The problem: Reproduce the lines verbatim, starting with the line that contains "Where should I click to: Go" and going on through the line that contains "click(x=1523, y=33)", including both of those lines.

━━━ Supplied records

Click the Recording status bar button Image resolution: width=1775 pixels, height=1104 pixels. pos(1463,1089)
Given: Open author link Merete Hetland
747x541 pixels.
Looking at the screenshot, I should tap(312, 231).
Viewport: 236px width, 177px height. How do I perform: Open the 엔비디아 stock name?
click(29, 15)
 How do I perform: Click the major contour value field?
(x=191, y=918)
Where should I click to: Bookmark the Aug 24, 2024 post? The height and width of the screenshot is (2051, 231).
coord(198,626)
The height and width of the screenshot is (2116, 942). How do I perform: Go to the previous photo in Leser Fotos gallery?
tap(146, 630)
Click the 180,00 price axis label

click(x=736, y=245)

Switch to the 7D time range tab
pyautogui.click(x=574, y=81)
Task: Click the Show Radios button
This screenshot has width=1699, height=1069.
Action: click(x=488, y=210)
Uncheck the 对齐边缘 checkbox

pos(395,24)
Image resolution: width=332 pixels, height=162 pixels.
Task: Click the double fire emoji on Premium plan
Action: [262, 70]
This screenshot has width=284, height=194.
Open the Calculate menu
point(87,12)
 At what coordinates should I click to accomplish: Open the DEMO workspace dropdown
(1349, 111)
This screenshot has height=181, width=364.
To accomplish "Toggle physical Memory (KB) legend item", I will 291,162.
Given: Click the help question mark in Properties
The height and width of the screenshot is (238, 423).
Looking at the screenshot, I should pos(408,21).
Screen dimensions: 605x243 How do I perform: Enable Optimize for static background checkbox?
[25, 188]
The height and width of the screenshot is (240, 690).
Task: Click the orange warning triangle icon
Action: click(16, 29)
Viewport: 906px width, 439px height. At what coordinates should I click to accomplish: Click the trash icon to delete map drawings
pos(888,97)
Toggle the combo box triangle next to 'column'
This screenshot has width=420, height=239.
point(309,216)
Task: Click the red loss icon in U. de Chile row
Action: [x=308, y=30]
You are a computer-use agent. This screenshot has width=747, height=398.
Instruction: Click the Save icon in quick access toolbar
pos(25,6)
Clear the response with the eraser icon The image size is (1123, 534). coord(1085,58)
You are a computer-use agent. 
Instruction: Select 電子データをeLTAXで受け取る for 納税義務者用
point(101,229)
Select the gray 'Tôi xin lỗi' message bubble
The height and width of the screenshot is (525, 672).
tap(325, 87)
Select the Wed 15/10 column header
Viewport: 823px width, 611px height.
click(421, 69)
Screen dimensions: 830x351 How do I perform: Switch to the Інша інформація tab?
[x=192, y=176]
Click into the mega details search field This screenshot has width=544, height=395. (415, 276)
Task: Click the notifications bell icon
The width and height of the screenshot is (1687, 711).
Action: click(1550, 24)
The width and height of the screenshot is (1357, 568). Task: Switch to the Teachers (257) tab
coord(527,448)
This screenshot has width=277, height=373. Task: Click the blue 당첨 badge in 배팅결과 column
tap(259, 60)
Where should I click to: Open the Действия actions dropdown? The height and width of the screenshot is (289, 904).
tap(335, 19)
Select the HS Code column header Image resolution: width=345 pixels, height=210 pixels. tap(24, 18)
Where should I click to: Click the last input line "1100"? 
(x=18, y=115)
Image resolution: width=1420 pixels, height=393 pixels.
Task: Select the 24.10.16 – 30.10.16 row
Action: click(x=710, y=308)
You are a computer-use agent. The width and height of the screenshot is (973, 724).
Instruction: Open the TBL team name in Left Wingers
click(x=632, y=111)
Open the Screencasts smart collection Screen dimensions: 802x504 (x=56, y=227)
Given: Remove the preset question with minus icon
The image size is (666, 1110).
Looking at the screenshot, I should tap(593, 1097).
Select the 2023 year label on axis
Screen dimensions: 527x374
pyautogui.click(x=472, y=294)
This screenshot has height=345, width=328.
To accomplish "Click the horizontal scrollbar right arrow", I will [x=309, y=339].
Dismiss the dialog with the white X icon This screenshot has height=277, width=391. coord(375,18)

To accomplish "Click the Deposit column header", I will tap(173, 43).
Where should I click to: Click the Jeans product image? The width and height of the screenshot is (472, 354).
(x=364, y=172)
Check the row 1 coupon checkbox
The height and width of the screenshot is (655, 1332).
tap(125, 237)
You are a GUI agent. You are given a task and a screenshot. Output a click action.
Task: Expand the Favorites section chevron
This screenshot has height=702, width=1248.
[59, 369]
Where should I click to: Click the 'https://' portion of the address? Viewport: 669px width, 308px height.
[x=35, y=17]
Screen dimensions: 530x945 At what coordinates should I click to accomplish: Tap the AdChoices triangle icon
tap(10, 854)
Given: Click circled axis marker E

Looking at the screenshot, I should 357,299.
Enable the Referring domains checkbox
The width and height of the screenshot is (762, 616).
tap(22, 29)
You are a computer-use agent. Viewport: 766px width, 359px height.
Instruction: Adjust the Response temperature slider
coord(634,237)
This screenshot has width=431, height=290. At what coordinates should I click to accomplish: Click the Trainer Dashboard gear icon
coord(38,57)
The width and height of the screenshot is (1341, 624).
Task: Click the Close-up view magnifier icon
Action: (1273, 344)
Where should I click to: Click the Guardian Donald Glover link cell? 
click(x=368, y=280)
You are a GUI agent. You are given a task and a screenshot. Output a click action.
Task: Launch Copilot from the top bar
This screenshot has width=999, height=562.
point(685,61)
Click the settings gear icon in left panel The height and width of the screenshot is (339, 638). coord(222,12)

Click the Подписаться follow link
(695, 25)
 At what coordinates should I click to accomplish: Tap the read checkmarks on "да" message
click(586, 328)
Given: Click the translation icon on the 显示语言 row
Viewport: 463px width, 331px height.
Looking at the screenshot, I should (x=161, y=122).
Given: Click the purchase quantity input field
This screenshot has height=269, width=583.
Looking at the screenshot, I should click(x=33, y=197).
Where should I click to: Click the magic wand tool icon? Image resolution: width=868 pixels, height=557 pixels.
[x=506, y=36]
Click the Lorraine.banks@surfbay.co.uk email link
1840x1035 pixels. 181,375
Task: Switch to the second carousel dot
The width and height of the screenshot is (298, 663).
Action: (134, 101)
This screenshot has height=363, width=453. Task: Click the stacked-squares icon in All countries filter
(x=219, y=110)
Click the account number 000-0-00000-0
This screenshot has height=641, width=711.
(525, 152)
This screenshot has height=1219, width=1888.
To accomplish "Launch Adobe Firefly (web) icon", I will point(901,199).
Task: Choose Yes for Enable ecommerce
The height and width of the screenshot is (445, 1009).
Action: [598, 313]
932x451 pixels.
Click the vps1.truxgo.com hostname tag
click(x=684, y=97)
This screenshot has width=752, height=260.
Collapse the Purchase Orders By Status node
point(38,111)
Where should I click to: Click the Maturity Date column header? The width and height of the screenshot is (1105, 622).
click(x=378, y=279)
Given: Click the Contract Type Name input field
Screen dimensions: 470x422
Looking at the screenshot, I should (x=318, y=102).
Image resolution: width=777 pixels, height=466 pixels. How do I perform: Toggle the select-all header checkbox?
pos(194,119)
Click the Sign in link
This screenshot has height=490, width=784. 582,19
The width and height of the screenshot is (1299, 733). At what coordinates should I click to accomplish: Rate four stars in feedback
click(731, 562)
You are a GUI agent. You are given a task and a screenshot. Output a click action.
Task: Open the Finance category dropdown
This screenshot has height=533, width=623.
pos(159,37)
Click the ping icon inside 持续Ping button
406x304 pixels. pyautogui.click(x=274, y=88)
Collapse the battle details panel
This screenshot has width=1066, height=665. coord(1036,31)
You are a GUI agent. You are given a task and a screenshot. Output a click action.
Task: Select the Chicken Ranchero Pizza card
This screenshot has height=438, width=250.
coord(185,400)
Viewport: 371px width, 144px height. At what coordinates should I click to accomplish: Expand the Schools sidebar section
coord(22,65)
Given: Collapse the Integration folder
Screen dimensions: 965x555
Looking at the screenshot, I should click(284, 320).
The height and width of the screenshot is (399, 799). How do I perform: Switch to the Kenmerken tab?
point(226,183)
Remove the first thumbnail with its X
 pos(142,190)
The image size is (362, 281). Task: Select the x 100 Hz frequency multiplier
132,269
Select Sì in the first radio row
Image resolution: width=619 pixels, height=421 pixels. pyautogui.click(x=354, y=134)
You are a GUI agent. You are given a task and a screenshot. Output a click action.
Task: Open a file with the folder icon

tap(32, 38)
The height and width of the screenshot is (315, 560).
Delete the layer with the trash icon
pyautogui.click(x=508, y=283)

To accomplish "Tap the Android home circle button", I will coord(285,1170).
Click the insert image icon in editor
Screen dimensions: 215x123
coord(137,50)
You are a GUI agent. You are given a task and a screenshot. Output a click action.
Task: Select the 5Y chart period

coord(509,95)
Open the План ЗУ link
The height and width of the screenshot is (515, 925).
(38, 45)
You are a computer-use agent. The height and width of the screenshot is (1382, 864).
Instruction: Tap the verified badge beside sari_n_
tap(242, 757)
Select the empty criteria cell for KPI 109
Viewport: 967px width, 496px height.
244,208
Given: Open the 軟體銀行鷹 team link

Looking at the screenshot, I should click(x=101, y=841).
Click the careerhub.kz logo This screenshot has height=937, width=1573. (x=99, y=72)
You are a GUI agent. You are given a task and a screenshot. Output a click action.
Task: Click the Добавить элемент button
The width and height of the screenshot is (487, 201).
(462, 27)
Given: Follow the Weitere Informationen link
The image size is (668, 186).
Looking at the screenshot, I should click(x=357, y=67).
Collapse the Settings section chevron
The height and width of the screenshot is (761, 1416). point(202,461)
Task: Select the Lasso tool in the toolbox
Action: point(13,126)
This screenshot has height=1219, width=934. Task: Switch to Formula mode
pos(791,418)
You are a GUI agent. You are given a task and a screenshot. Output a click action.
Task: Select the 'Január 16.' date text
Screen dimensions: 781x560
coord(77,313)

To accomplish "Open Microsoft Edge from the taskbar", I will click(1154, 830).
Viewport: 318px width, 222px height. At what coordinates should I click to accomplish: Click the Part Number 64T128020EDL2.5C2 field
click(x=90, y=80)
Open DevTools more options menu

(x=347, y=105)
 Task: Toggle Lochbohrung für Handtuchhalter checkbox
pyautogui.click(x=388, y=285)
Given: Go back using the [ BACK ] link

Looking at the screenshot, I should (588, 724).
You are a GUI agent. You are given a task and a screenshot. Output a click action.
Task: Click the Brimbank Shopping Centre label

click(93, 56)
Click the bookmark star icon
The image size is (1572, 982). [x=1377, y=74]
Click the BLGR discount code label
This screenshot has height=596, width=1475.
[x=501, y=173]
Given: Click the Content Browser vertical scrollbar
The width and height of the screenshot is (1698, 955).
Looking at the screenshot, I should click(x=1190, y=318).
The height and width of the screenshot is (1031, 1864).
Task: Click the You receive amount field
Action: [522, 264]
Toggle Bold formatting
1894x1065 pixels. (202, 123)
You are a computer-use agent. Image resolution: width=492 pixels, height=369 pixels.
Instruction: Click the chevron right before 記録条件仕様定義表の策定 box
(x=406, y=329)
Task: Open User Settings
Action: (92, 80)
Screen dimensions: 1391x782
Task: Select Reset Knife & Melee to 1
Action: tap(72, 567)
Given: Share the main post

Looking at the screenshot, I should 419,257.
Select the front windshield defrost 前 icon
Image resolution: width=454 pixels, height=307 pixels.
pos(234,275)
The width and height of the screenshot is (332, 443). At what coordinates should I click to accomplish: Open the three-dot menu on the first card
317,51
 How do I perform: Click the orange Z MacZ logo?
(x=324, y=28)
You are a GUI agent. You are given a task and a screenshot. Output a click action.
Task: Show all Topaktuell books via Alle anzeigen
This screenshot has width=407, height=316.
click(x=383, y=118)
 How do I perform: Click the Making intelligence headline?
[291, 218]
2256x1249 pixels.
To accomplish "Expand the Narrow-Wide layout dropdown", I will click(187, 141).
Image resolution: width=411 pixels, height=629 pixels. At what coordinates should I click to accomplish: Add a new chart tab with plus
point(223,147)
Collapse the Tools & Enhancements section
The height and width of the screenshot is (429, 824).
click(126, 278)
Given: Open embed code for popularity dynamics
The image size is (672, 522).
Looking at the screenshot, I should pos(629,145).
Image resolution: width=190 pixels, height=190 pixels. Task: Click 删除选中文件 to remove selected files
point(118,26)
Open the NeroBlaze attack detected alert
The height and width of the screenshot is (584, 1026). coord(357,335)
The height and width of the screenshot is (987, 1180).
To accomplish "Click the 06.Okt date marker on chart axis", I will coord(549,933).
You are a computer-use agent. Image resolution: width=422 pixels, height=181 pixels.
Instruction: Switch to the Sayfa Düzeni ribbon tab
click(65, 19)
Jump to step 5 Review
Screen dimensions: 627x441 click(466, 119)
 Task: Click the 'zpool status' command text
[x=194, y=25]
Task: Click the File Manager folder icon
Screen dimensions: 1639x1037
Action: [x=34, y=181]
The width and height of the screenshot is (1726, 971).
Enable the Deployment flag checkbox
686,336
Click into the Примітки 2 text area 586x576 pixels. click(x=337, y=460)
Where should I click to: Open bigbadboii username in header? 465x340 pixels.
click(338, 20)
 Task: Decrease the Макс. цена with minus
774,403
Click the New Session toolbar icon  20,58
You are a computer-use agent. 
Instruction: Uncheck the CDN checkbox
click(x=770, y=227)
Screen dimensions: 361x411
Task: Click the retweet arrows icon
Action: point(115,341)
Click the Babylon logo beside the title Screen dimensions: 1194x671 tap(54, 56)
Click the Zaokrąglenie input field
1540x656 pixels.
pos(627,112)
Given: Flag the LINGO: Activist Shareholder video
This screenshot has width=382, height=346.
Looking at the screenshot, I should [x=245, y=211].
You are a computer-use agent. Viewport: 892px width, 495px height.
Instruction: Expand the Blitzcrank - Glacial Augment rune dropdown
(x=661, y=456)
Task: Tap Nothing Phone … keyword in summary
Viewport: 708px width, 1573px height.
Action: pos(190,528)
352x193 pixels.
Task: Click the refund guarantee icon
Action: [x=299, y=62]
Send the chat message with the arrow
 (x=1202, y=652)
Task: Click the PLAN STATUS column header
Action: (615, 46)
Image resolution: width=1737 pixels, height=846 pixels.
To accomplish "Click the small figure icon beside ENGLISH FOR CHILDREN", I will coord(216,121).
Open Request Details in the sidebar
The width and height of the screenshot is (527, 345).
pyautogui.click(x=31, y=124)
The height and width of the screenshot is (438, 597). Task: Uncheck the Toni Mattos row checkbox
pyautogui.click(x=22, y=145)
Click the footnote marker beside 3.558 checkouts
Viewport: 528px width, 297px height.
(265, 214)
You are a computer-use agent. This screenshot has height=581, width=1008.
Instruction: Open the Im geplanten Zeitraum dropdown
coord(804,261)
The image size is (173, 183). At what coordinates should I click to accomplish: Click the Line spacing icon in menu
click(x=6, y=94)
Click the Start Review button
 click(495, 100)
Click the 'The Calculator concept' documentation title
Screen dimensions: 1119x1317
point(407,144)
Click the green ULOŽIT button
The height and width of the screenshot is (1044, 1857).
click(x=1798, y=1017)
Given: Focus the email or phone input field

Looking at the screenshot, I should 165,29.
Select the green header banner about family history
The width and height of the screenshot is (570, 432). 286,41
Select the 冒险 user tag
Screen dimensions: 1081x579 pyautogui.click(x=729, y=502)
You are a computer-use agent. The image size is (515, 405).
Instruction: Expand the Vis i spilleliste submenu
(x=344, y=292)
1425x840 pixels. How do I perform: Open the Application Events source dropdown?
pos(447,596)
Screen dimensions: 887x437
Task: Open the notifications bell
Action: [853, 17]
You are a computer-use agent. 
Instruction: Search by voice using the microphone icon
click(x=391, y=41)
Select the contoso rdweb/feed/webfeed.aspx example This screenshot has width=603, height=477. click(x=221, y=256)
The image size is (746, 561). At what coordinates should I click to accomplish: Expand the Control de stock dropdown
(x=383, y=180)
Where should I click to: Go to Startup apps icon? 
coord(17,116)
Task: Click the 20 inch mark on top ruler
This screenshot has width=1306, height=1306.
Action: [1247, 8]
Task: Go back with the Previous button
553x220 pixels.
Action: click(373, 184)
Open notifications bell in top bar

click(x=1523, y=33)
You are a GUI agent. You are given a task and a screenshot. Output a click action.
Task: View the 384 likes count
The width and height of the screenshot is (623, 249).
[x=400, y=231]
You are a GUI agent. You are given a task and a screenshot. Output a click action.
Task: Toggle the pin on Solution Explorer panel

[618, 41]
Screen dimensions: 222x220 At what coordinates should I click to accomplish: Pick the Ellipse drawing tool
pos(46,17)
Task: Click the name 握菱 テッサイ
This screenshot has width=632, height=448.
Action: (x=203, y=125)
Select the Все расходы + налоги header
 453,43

━━━━━━

Result:
Where should I click to: Go to Startup apps icon? 
coord(17,116)
Task: Click the 20 inch mark on top ruler
This screenshot has width=1306, height=1306.
Action: [1247, 8]
Task: Go back with the Previous button
553x220 pixels.
Action: click(373, 184)
Open notifications bell in top bar

click(x=1523, y=33)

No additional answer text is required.